- Opening Delimiter -

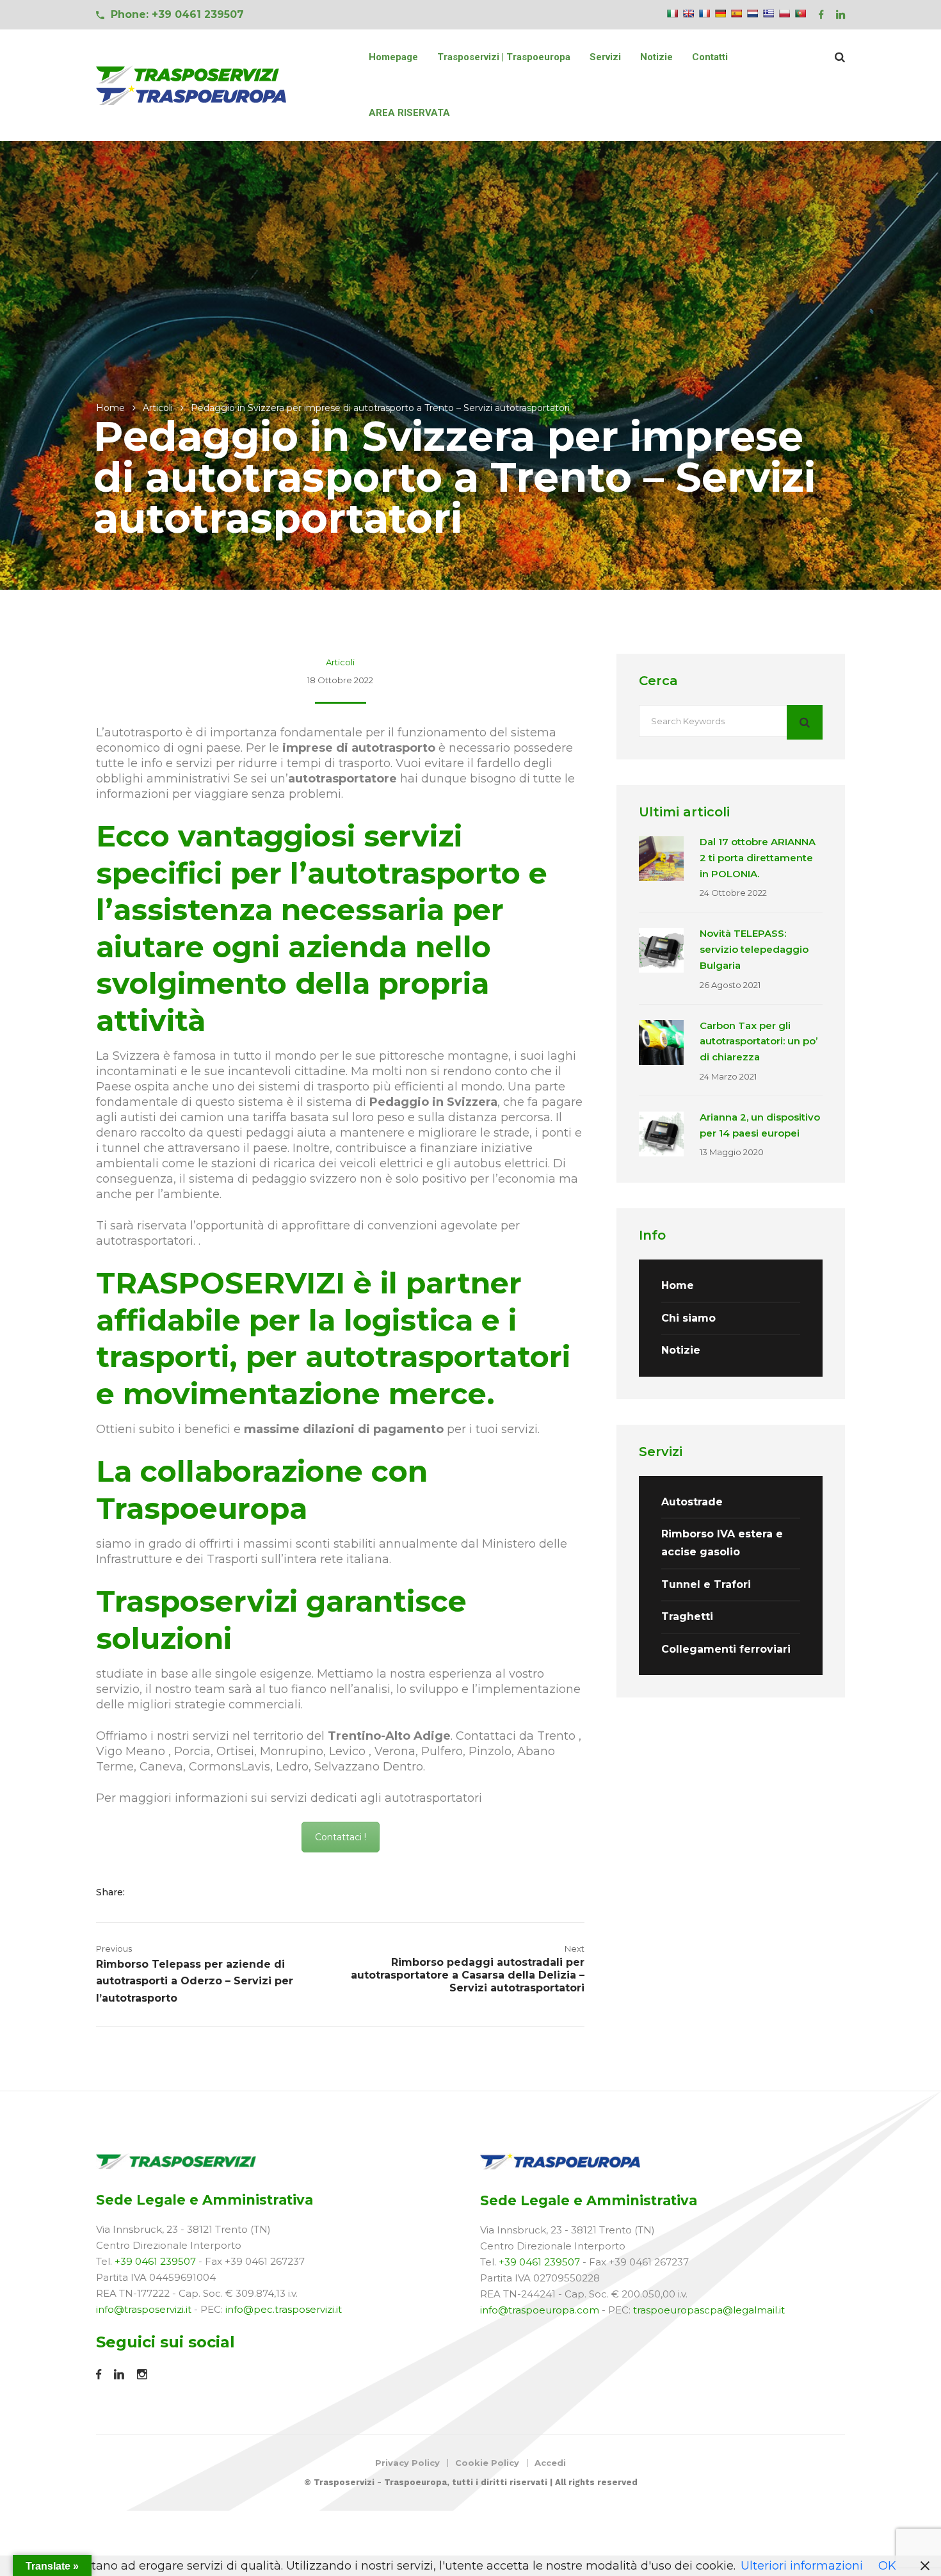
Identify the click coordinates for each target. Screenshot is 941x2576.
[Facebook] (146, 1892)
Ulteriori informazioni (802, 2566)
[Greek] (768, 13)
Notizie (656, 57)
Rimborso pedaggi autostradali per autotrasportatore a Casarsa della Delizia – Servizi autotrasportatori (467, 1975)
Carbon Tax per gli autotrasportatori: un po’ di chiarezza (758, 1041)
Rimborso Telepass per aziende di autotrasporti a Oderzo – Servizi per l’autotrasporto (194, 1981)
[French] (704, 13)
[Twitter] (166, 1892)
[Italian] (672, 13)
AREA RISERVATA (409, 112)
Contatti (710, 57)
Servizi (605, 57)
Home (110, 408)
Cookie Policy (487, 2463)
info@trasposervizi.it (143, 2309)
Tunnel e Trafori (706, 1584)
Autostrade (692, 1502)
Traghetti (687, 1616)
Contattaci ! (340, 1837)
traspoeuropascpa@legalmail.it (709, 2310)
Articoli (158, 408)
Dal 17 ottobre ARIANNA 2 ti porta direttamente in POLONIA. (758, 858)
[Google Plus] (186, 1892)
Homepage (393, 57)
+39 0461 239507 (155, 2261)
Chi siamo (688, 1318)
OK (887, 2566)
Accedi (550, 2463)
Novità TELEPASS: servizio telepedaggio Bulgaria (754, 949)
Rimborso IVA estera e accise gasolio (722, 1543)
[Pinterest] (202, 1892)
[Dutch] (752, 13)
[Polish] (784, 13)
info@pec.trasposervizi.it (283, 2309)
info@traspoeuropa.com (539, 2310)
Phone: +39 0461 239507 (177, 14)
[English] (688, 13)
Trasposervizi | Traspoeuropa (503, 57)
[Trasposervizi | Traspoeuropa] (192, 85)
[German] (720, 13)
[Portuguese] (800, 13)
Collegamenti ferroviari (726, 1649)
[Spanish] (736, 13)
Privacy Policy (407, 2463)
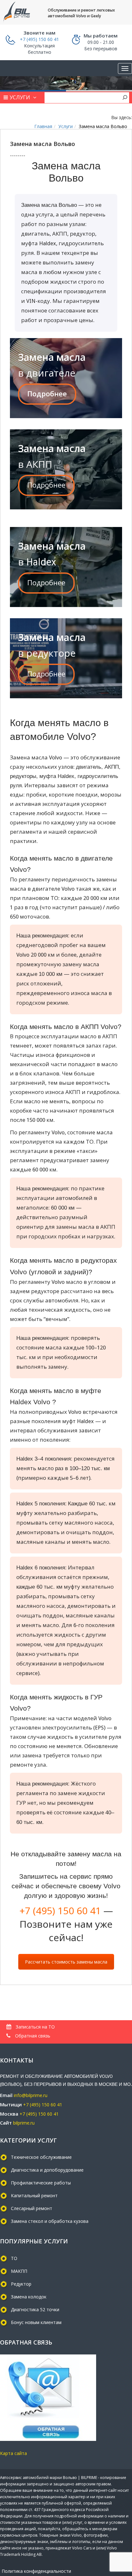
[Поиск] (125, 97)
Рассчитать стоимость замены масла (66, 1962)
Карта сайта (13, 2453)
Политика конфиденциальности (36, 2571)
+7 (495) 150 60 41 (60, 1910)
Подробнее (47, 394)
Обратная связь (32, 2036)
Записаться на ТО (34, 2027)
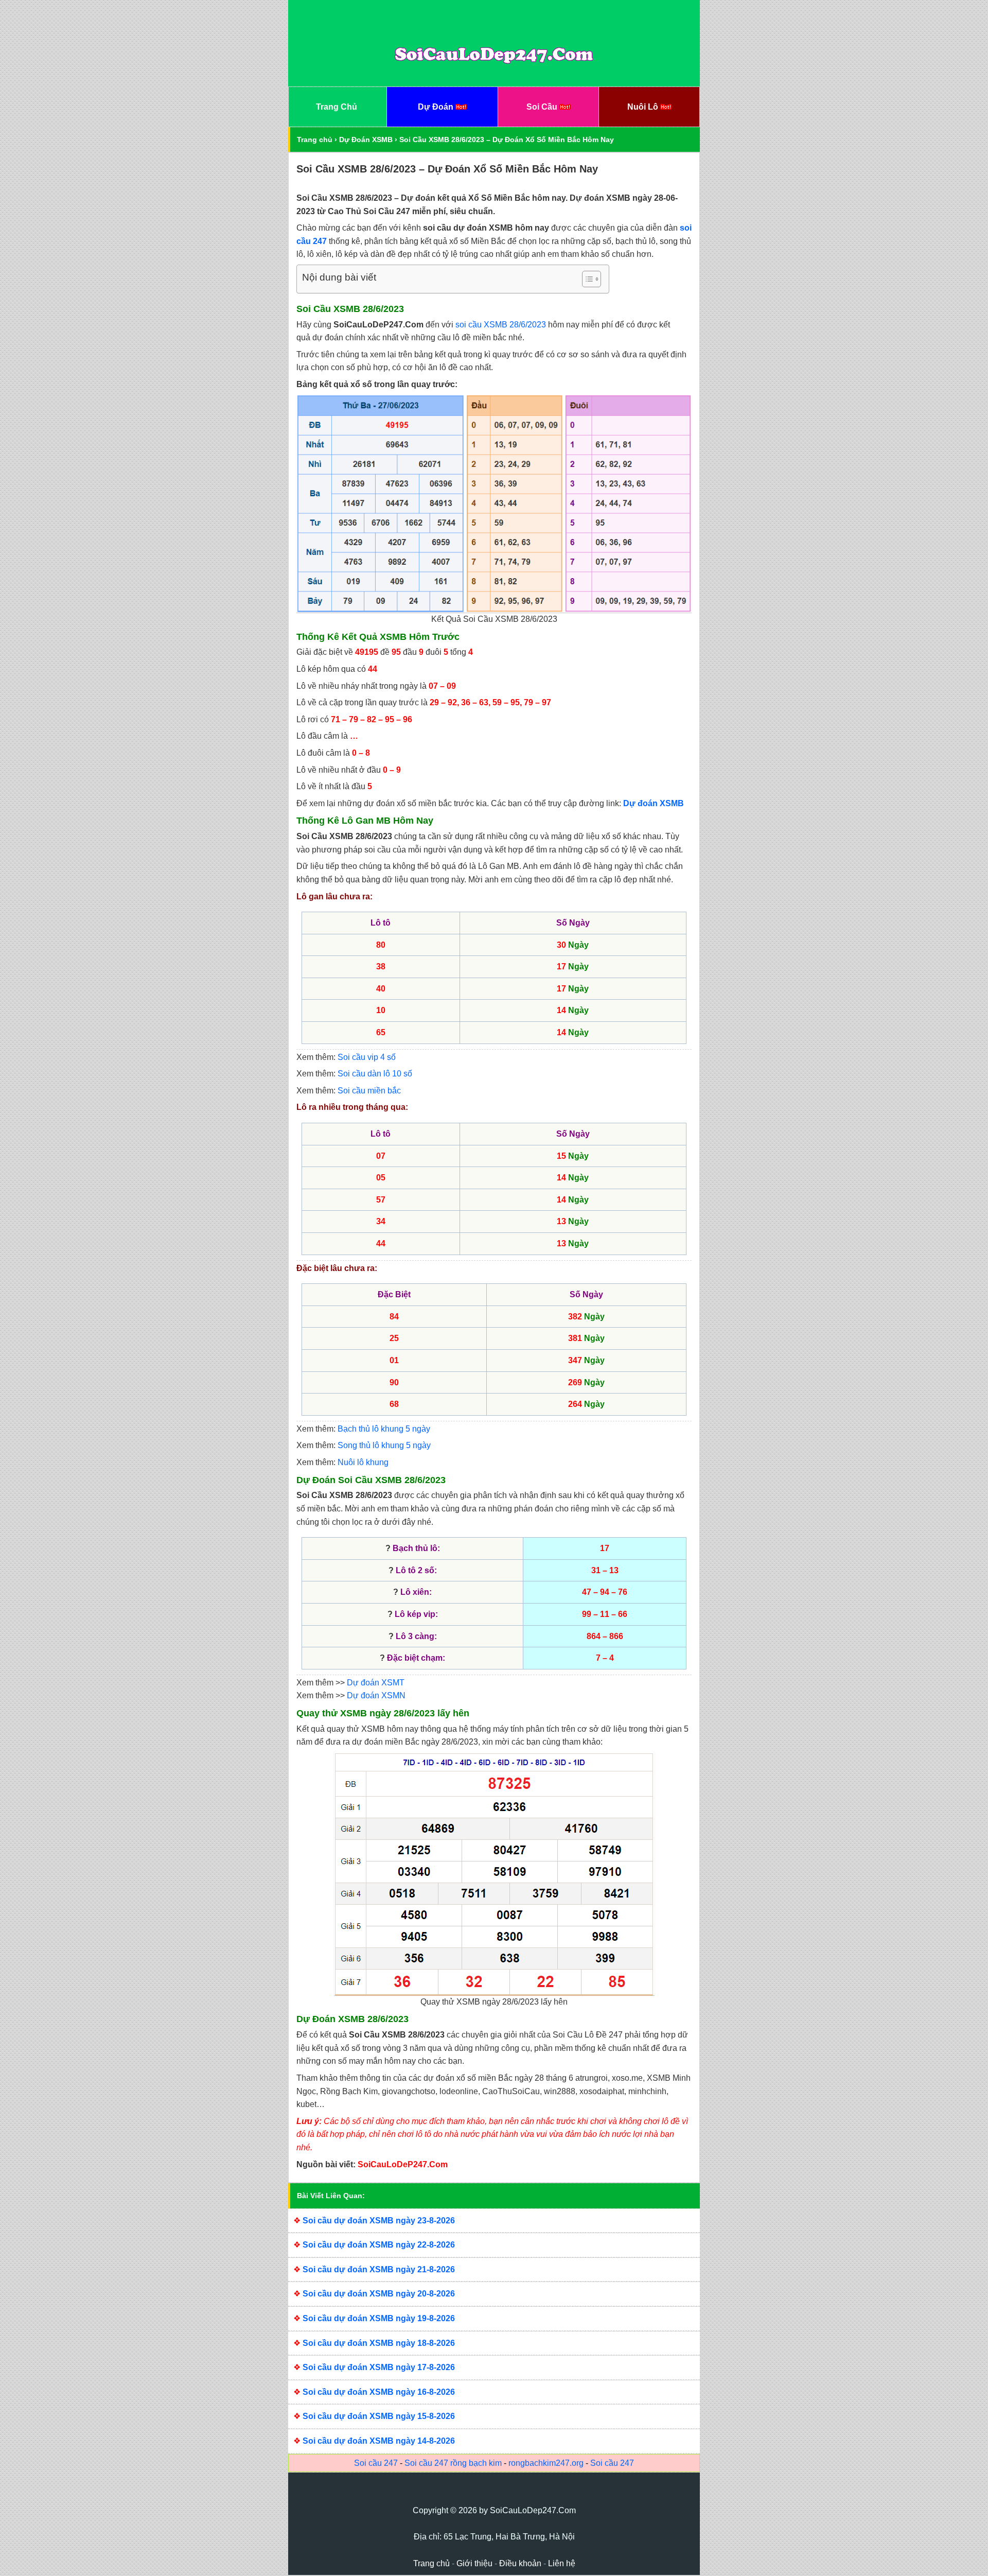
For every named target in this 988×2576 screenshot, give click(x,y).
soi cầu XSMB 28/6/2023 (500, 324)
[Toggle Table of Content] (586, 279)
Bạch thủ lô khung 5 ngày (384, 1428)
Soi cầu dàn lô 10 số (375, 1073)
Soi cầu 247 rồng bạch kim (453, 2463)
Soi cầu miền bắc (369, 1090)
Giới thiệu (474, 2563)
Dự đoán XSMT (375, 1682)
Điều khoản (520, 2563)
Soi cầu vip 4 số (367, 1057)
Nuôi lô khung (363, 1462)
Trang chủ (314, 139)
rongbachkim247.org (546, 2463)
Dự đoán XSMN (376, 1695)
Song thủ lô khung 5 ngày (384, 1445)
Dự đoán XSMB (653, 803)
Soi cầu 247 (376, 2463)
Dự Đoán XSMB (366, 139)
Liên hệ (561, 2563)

- Closing Delimiter -

- _The problem_
Repeat the full listing above without altering a word, and skip the pictures.

- _Output for this task_
Identify the click coordinates for each target. Screenshot is 941x2576.
[Facebook] (146, 1892)
Ulteriori informazioni (802, 2566)
[Greek] (768, 13)
Notizie (656, 57)
Rimborso pedaggi autostradali per autotrasportatore a Casarsa della Delizia – Servizi autotrasportatori (467, 1975)
Carbon Tax per gli autotrasportatori: un po’ di chiarezza (758, 1041)
Rimborso Telepass per aziende di autotrasporti a Oderzo – Servizi per l’autotrasporto (194, 1981)
[French] (704, 13)
[Twitter] (166, 1892)
[Italian] (672, 13)
AREA RISERVATA (409, 112)
Contatti (710, 57)
Servizi (605, 57)
Home (110, 408)
Cookie Policy (487, 2463)
info@trasposervizi.it (143, 2309)
Tunnel e Trafori (706, 1584)
Autostrade (692, 1502)
Traghetti (687, 1616)
Contattaci ! (340, 1837)
traspoeuropascpa@legalmail.it (709, 2310)
Articoli (158, 408)
Dal 17 ottobre ARIANNA 2 ti porta direttamente in POLONIA. (758, 858)
[Google Plus] (186, 1892)
Homepage (393, 57)
+39 0461 239507 (155, 2261)
Chi siamo (688, 1318)
OK (887, 2566)
Accedi (550, 2463)
Novità TELEPASS: servizio telepedaggio Bulgaria (754, 949)
Rimborso IVA estera e accise gasolio (722, 1543)
[Pinterest] (202, 1892)
[Dutch] (752, 13)
[Polish] (784, 13)
info@pec.trasposervizi.it (283, 2309)
info@traspoeuropa.com (539, 2310)
Phone: +39 0461 239507 (177, 14)
[English] (688, 13)
Trasposervizi | Traspoeuropa (503, 57)
[Trasposervizi | Traspoeuropa] (192, 85)
[German] (720, 13)
[Portuguese] (800, 13)
Collegamenti ferroviari (726, 1649)
[Spanish] (736, 13)
Privacy Policy (407, 2463)
[Поиск] (125, 97)
Рассчитать стоимость замены масла (66, 1962)
Карта сайта (13, 2453)
Политика конфиденциальности (36, 2571)
+7 (495) 150 60 41 (60, 1910)
Подробнее (47, 394)
Обратная связь (32, 2036)
Записаться на ТО (34, 2027)
For every named target in this 988×2576 screenshot, give click(x,y).
soi cầu XSMB 28/6/2023 (500, 324)
[Toggle Table of Content] (586, 279)
Bạch thủ lô khung 5 ngày (384, 1428)
Soi cầu dàn lô 10 số (375, 1073)
Soi cầu 247 rồng bạch kim (453, 2463)
Soi cầu miền bắc (369, 1090)
Giới thiệu (474, 2563)
Dự đoán XSMT (375, 1682)
Điều khoản (520, 2563)
Soi cầu vip 4 số (367, 1057)
Nuôi lô khung (363, 1462)
Trang chủ (314, 139)
rongbachkim247.org (546, 2463)
Dự đoán XSMN (376, 1695)
Song thủ lô khung 5 ngày (384, 1445)
Dự đoán XSMB (653, 803)
Soi cầu 247 (376, 2463)
Dự Đoán XSMB (366, 139)
Liên hệ (561, 2563)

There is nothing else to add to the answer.